Class Representative Palm Tran, Inc. Amalgamated Transit Union Local 1577 Pension Plan (“Palm Tran” or “Class Representative”), on behalf of itself and the Class, alleges that Defendants Grupo Televisa, S.A.B., Emilio Fernando Azcárraga Jean III, and Salvi Rafael Folch Viadero (collectively, the “Defendants”) committed securities fraud in violation of §§10(b) and 20(a) of the Securities Exchange Act of 1934. Specifically, Class Representative alleges that from April 11, 2013 to November 17, 2017, Defendants made materially false and misleading statements and/or failed to disclose adverse information regarding the Televisa’s business and operations, including failing to disclose that it had acquired broadcasting rights to the 2018, 2022, 2026, and 2030 FIFA World Cups through bribery and stating in public filings that it adhered to the highest ethical standards. Class Representative alleges that because of Defendants’ false statements and/or omissions, Televisa ADRs (a security traded on the New York Stock Exchange) traded at artificially inflated prices. Class Representative further alleges that when the true facts regarding Televisa’s acquisition of valuable World Cup broadcasting rights were revealed, that artificial inflation was removed from the price of Televisa ADRs, causing the price to drop and damaging Members of the Class.
Defendants deny all of Class Representative’s claims, allegations, and contentions of fault, liability, wrongdoing, and damages. Defendants contend that they did not make any false or misleading statements and that they disclosed all information required to be disclosed by the federal securities laws.
For full case details, please see the Stipulation of Settlement dated April 14, 2023, by and between Palm Tran, on behalf of itself and the Class, on the one hand, and Defendants, on the other hand.
The case is currently pending before the Honorable Louis L. Stanton in the United States District Court for the Southern District of New York. The initial complaint was filed on March 5, 2018, and an Amended Complaint was filed on August 6, 2018. On June 29, 2020, the Court appointed Palm Tran, Inc. Amalgamated Transit Union Local 1577 Pension Plan as Class Representative. On October 8, 2021, the Court appointed Boies Schiller Flexner LLP (“BSF”) as Lead Counsel.
On October 15, 2018, Defendants moved to dismiss the Complaint. The Court denied the motion on March 25, 2019. Defendants initially answered the Complaint on April 15, 2019, and later amended their answer on July 21, 2020.
On June 29, 2020, the Court certified a class and appointed Palm Tran as Class Representative. The Class includes all persons who purchased or otherwise acquired Televisa ADRs between April 11, 2013 through November 17, 2017, inclusive.

▸ Prompt
Copy the Televisa case summary from "Defendants deny all" through "federal securities laws.", replacing "deny" with "reject".

▸ Provided data
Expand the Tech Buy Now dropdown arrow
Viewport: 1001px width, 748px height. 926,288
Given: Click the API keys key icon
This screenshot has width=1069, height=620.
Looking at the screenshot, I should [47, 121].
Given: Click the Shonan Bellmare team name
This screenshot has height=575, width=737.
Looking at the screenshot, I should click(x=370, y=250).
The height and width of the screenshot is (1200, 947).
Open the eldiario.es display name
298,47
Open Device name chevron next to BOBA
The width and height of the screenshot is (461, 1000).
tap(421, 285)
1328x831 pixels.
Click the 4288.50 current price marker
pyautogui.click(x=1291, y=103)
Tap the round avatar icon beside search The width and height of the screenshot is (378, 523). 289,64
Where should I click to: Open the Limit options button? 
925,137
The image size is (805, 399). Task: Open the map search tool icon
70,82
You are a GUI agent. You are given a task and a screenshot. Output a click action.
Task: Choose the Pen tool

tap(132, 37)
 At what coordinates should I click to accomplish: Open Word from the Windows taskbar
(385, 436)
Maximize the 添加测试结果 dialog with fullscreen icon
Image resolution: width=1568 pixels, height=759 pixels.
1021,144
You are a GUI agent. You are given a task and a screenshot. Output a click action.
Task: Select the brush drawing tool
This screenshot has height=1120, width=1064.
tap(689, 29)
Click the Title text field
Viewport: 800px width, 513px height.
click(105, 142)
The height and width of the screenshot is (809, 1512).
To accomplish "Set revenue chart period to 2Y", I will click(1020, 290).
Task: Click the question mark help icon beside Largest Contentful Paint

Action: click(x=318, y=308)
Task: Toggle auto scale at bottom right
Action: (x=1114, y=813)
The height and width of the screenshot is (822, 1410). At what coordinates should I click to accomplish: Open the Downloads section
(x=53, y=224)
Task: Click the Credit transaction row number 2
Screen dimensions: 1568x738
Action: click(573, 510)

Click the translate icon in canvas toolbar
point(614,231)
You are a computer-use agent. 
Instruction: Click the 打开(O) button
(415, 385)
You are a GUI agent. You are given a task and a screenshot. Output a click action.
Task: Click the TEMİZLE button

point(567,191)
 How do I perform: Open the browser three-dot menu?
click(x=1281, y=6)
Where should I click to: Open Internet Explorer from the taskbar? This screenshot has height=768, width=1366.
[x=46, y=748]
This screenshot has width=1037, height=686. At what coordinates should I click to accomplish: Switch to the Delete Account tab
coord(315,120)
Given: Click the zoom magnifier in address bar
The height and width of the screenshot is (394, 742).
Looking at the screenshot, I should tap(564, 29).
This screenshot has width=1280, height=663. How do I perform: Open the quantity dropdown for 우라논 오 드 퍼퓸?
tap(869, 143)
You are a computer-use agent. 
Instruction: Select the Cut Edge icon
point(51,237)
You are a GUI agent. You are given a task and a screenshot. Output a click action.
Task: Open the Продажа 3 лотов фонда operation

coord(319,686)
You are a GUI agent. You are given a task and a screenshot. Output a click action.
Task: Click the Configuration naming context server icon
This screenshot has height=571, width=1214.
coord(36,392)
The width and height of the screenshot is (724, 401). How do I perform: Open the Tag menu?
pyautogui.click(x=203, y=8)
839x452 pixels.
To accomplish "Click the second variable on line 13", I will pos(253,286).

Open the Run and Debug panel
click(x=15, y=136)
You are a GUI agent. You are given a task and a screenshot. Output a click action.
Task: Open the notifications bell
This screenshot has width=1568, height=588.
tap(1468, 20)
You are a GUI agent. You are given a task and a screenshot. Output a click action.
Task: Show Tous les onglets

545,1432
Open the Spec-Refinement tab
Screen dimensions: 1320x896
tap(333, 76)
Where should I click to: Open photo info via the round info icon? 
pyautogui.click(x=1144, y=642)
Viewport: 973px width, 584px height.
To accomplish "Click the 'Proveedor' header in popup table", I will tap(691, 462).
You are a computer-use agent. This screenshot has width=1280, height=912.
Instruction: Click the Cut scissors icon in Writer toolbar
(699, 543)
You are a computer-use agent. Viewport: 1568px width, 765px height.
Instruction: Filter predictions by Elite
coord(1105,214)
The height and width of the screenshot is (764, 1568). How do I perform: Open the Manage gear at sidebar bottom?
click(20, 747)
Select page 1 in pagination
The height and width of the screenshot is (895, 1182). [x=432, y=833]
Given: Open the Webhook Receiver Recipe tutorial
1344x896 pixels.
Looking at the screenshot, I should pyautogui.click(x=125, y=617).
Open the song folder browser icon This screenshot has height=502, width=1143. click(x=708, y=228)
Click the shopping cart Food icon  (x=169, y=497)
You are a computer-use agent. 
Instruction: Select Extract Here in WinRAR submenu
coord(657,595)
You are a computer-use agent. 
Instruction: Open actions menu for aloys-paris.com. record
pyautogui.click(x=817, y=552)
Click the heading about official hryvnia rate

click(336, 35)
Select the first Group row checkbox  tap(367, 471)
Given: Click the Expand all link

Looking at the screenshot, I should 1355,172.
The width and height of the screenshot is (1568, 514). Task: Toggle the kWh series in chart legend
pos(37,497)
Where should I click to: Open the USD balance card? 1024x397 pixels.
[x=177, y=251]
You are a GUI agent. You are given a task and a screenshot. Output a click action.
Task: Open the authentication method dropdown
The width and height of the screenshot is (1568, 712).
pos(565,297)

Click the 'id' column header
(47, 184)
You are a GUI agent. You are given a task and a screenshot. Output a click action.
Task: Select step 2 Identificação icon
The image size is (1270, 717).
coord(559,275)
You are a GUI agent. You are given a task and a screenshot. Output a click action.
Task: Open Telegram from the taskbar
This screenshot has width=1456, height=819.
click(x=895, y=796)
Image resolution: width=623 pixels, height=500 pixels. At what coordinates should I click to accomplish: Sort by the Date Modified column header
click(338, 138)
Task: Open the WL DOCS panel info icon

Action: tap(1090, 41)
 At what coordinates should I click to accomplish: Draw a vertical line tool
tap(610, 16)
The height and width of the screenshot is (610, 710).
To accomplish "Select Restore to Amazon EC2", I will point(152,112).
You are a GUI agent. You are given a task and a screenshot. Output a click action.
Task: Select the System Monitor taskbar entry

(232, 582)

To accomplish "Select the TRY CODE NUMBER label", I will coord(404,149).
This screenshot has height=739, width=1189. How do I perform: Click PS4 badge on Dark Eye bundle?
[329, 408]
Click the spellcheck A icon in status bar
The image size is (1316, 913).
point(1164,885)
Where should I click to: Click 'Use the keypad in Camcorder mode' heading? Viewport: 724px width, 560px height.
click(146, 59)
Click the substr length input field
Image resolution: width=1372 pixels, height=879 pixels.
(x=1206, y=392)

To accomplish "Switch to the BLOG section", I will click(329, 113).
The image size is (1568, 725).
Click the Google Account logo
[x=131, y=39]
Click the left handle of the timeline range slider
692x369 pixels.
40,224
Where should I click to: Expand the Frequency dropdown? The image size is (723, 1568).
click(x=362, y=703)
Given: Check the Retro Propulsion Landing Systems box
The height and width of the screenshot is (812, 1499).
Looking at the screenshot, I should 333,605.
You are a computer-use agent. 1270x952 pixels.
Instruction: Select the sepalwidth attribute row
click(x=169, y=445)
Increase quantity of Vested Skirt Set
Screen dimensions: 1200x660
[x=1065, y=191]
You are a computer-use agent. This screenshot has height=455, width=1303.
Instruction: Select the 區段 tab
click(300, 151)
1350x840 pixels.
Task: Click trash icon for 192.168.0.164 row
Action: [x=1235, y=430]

▸ Solution for this problem
Defendants reject all of Class Representative’s claims, allegations, and contentions of fault, liability, wrongdoing, and damages. Defendants contend that they did not make any false or misleading statements and that they disclosed all information required to be disclosed by the federal securities laws.